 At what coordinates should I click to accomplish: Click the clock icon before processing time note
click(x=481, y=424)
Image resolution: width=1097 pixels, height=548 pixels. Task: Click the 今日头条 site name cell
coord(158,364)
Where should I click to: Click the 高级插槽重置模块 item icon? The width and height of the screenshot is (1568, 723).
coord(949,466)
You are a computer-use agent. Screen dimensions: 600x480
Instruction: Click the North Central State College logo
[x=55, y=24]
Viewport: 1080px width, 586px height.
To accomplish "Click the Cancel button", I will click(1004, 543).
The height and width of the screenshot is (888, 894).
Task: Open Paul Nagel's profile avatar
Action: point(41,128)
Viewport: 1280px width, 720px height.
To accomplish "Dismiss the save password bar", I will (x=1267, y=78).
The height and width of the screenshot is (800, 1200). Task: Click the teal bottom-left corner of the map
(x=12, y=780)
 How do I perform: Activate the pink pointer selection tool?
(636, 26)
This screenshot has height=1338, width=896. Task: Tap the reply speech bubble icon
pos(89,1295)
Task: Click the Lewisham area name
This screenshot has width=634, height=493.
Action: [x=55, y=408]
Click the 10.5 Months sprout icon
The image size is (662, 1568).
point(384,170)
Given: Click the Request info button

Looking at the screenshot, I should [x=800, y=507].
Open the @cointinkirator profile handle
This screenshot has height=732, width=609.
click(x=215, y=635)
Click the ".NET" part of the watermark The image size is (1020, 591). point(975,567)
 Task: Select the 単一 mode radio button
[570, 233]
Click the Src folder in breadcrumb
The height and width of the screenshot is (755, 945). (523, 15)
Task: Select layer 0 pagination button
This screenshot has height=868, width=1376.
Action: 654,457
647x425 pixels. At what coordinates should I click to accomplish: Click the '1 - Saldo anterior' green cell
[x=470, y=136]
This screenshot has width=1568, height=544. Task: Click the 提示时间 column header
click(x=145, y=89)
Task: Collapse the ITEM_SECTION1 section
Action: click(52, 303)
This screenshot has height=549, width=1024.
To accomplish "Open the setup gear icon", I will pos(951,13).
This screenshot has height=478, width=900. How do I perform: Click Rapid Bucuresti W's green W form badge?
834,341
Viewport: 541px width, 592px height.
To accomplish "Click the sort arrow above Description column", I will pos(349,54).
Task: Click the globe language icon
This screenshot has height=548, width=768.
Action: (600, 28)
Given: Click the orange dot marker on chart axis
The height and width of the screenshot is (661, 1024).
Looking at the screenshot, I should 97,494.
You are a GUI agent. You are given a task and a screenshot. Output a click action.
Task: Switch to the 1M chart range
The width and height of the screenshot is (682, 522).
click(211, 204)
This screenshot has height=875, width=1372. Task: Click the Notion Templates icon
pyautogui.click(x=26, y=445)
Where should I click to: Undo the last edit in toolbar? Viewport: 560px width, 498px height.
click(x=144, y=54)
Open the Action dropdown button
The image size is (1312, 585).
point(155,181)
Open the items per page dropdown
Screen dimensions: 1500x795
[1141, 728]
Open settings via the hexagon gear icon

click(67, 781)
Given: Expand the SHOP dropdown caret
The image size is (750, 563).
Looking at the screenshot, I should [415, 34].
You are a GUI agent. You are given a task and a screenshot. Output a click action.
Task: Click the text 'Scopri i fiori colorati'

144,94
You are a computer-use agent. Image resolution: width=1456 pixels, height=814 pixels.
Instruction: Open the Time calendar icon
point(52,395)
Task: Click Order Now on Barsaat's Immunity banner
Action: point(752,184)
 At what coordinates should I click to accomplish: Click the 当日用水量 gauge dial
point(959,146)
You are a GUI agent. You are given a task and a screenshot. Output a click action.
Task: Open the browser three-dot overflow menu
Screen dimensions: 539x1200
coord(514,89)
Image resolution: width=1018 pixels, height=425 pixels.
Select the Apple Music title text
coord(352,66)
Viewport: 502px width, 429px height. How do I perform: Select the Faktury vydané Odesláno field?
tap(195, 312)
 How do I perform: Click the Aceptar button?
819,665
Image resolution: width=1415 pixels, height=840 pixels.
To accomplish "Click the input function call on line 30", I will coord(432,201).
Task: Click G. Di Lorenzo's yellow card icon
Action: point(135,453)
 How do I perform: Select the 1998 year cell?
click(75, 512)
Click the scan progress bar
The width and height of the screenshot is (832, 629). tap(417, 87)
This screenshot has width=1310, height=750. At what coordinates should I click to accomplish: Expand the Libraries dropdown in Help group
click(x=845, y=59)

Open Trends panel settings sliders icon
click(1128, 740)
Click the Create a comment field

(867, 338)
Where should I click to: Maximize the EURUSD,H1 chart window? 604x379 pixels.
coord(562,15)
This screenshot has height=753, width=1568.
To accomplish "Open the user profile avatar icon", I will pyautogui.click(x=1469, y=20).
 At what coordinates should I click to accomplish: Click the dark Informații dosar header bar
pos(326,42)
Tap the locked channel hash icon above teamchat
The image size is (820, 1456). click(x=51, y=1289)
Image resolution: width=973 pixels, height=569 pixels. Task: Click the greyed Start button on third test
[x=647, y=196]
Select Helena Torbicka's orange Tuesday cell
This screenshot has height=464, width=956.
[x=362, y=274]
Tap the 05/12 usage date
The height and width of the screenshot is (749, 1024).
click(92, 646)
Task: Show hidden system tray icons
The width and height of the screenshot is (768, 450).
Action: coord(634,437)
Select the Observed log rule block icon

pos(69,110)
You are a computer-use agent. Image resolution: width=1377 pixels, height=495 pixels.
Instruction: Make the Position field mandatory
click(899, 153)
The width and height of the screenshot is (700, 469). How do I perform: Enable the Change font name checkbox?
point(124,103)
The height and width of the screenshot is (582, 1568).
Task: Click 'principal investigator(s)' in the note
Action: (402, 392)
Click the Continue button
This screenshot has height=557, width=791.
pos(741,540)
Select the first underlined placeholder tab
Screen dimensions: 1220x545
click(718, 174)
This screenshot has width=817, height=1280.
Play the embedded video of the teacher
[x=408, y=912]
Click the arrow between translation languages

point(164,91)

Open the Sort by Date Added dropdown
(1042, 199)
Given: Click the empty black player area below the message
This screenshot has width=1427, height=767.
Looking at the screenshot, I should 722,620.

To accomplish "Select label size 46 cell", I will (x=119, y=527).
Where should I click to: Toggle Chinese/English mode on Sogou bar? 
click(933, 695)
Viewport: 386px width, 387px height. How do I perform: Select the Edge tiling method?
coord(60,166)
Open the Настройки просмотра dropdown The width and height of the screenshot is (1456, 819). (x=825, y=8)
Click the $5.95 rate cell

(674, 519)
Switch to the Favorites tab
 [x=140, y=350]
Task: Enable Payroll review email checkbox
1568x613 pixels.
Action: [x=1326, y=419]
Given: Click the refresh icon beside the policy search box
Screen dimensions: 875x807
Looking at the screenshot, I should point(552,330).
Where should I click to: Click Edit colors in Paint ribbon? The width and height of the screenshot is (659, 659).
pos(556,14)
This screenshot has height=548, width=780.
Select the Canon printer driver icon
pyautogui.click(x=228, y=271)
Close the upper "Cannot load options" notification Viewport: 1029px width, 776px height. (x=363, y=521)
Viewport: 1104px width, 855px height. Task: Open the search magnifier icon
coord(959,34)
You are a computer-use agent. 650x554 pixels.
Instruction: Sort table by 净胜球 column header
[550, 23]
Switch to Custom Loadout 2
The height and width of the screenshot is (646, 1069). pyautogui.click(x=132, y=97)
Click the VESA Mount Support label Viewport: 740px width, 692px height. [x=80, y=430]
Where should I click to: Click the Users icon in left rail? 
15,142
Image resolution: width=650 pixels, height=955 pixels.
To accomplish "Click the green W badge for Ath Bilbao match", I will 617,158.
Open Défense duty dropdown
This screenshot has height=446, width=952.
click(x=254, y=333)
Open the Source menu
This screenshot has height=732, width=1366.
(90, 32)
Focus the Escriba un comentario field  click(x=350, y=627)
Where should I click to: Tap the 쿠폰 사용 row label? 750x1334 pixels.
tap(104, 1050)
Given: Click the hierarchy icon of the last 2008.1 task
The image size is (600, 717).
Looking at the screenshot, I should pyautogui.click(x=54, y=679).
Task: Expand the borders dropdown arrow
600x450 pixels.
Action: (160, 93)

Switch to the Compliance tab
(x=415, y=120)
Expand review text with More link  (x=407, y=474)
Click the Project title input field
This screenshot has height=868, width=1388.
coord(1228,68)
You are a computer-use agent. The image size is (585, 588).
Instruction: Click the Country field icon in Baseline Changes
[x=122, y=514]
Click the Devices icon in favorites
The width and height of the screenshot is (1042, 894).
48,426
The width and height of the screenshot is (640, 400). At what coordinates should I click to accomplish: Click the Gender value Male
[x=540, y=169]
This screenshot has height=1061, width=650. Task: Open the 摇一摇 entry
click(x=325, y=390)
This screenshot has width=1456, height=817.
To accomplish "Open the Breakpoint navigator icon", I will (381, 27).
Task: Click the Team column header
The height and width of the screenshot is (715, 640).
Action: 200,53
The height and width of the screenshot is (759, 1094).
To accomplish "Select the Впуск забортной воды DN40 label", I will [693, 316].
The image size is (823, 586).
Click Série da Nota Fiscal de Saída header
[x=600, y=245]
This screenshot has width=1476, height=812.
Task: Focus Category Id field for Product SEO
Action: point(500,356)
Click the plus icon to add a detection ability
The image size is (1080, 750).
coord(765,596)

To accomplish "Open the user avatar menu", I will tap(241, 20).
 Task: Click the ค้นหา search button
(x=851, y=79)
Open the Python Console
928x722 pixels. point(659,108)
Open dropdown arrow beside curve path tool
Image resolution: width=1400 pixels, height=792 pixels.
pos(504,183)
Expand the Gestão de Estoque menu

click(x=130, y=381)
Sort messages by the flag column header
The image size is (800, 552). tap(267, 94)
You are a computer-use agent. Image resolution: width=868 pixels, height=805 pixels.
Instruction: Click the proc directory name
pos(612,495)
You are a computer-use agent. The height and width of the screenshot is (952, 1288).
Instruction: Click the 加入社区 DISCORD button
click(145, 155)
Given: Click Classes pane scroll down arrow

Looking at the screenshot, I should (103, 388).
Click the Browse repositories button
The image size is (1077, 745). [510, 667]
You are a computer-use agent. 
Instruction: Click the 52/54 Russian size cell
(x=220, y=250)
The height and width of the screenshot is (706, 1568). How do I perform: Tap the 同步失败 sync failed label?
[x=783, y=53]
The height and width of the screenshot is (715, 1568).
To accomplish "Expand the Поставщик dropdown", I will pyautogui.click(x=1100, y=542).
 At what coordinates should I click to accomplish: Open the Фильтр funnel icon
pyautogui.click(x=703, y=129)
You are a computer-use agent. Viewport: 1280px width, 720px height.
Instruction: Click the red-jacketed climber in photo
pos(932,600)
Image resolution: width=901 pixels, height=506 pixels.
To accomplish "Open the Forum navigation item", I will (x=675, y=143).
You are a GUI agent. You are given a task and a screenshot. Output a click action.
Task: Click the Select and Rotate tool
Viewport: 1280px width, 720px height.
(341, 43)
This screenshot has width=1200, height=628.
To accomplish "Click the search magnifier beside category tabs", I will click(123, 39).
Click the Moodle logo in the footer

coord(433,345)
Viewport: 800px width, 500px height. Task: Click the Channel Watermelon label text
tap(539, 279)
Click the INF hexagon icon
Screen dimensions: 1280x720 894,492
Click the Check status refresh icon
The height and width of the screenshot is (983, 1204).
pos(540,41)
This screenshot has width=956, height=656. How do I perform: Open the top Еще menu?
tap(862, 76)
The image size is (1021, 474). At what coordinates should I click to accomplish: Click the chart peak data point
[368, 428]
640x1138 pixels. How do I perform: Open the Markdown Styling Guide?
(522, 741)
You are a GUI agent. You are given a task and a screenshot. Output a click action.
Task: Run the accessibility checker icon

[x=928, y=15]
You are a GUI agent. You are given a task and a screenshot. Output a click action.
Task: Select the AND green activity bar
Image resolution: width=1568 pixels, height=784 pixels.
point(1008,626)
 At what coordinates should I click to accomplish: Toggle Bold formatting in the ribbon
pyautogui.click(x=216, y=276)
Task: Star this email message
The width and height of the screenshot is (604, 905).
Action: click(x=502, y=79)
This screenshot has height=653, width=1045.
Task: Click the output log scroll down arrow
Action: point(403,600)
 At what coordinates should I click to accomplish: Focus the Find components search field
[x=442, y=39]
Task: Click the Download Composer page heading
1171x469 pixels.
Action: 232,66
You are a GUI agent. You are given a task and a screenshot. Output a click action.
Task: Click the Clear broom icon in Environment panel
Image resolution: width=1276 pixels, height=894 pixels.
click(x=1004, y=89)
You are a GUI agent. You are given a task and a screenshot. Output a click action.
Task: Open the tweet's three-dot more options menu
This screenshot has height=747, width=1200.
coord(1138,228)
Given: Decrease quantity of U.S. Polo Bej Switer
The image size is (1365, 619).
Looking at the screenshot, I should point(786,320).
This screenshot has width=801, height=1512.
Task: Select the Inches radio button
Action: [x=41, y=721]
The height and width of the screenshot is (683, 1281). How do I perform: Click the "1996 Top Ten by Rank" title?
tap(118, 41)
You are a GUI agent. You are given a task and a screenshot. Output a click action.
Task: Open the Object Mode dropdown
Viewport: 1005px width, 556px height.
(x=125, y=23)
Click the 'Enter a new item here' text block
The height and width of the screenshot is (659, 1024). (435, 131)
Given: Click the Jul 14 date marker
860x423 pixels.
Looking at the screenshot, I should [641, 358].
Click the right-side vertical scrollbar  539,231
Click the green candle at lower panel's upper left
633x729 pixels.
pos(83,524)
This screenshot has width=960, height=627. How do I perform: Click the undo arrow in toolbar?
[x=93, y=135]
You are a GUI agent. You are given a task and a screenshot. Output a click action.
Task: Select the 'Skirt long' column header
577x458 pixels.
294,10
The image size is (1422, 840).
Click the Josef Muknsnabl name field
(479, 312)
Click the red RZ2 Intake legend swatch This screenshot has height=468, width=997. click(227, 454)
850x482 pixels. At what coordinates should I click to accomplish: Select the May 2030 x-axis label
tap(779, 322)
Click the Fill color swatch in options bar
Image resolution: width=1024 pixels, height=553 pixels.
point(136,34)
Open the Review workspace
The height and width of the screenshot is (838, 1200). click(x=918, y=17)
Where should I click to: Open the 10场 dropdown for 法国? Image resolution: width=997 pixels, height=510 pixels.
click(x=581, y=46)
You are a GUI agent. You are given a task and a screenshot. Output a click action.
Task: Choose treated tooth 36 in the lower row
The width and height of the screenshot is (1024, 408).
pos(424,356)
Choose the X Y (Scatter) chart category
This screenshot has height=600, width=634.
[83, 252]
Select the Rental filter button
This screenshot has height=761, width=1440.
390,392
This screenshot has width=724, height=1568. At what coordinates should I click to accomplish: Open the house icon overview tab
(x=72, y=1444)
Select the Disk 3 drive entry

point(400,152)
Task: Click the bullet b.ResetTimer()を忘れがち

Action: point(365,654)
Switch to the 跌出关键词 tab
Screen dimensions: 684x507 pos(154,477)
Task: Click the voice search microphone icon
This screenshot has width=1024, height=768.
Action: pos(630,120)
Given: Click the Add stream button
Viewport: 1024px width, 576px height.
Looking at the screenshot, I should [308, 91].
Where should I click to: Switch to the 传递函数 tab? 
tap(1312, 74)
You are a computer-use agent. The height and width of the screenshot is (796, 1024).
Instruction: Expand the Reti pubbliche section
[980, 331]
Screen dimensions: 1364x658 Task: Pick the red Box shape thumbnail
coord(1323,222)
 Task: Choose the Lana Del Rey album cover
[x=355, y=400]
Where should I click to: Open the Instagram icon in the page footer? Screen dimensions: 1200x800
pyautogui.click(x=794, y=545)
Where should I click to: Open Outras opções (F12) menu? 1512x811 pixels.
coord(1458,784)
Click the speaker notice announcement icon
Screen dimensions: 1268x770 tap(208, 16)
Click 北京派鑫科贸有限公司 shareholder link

****

> **Task to carry out**
Above are the lines; repeat exactly the ones from the line containing "The width and height of the screenshot is (700, 469)." down to the line containing "Given: Click the empty", both inclusive.

> **Response**
The width and height of the screenshot is (700, 469). How do I perform: Enable the Change font name checkbox?
point(124,103)
The height and width of the screenshot is (582, 1568).
Task: Click 'principal investigator(s)' in the note
Action: (402, 392)
Click the Continue button
This screenshot has height=557, width=791.
pos(741,540)
Select the first underlined placeholder tab
Screen dimensions: 1220x545
click(718, 174)
This screenshot has width=817, height=1280.
Play the embedded video of the teacher
[x=408, y=912]
Click the arrow between translation languages

point(164,91)

Open the Sort by Date Added dropdown
(1042, 199)
Given: Click the empty black player area below the message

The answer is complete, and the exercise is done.